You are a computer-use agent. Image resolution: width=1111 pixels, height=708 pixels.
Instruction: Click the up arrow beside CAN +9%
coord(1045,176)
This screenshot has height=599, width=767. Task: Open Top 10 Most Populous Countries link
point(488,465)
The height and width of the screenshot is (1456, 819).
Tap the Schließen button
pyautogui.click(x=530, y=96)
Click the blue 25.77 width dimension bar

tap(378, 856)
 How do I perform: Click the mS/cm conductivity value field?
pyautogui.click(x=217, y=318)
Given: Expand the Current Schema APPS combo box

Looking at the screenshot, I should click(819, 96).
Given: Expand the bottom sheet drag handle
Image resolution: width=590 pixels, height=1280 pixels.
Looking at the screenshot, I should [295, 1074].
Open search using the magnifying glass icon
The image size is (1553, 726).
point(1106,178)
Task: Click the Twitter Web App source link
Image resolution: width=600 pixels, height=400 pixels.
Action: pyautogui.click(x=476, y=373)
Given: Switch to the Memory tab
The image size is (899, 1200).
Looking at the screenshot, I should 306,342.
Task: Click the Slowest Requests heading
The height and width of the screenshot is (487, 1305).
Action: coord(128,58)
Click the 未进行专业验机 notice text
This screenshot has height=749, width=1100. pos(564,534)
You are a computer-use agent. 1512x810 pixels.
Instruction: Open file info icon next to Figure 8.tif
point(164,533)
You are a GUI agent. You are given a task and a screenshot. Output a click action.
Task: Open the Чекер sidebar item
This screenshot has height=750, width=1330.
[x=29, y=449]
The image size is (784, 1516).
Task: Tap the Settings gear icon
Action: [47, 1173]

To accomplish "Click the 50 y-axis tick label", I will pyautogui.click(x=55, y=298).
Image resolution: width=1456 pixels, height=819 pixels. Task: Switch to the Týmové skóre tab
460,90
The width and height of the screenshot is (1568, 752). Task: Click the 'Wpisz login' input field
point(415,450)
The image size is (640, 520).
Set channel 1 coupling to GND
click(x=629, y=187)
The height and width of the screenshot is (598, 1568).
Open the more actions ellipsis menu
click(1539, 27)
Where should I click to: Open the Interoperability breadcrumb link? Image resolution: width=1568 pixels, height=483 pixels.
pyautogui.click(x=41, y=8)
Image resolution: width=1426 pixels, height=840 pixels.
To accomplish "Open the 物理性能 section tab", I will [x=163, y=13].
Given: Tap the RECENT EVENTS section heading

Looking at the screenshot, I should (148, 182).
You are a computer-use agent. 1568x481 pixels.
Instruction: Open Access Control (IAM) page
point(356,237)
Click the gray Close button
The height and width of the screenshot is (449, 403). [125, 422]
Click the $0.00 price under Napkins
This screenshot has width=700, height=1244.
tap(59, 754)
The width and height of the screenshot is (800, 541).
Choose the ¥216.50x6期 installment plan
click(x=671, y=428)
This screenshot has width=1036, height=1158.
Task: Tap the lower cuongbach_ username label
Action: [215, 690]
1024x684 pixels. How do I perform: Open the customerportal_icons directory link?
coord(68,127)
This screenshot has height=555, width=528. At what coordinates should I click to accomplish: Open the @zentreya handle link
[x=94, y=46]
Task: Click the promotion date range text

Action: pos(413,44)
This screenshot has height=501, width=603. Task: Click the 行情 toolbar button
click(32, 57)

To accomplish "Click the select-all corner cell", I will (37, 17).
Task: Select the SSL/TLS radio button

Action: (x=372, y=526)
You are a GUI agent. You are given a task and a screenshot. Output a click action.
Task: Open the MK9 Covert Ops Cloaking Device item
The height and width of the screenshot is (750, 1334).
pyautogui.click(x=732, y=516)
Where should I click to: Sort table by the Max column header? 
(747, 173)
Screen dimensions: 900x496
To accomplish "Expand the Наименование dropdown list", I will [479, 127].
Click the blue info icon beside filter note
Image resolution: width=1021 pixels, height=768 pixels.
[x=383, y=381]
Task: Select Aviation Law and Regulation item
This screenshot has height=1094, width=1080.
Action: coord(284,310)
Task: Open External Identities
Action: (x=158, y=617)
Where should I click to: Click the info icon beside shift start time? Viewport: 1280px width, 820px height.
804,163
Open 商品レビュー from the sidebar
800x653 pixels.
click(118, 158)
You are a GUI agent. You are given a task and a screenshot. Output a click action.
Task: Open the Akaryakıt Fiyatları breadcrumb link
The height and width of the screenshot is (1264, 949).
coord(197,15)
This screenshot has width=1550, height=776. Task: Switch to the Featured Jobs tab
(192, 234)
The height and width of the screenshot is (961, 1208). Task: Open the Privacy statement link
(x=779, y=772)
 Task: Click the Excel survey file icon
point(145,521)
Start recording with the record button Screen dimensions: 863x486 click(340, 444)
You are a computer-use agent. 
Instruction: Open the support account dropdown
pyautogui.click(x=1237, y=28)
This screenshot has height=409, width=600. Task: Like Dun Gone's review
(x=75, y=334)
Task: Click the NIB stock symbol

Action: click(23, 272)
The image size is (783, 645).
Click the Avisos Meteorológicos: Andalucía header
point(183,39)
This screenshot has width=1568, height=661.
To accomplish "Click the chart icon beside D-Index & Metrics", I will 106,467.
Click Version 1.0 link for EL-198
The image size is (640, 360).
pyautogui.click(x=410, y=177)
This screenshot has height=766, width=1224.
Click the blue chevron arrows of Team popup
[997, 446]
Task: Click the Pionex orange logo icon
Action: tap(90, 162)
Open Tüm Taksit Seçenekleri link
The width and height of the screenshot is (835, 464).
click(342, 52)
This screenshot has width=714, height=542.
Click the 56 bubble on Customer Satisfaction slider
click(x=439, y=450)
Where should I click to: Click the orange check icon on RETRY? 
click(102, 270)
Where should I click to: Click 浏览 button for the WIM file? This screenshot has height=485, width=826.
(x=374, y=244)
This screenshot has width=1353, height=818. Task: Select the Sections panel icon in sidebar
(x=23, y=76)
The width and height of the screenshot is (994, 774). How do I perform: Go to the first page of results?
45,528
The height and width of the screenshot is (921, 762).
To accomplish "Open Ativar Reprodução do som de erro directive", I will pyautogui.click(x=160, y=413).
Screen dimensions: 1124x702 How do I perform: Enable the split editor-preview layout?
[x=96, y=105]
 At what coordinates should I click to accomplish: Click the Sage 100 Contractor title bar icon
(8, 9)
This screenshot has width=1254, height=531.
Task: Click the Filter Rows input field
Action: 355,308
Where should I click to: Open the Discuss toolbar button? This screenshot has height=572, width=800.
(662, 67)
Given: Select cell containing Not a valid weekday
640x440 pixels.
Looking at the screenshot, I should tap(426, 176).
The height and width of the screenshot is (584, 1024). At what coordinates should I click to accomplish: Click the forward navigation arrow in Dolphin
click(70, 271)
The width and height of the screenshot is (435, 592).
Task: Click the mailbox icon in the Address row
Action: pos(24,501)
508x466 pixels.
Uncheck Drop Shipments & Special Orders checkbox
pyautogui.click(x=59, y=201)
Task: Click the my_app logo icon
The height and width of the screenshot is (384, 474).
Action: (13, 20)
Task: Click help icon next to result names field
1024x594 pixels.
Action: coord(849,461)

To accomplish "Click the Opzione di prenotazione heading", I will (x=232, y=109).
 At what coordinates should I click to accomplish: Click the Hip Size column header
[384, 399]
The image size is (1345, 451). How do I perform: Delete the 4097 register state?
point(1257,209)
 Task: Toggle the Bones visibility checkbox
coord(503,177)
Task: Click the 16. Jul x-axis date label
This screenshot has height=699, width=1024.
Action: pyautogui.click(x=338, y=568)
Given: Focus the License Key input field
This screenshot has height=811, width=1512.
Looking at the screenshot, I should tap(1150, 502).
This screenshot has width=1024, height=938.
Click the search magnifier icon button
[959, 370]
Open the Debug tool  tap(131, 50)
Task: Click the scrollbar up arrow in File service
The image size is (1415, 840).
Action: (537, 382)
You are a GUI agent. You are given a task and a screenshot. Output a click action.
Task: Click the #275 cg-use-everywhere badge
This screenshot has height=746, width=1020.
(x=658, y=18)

What you should do ->
Look over the listing above. Pick out and copy every line that includes "item".

Answer for this exercise ->
Task: Open the Чекер sidebar item
Task: Open the MK9 Covert Ops Cloaking Device item
Task: Select Aviation Law and Regulation item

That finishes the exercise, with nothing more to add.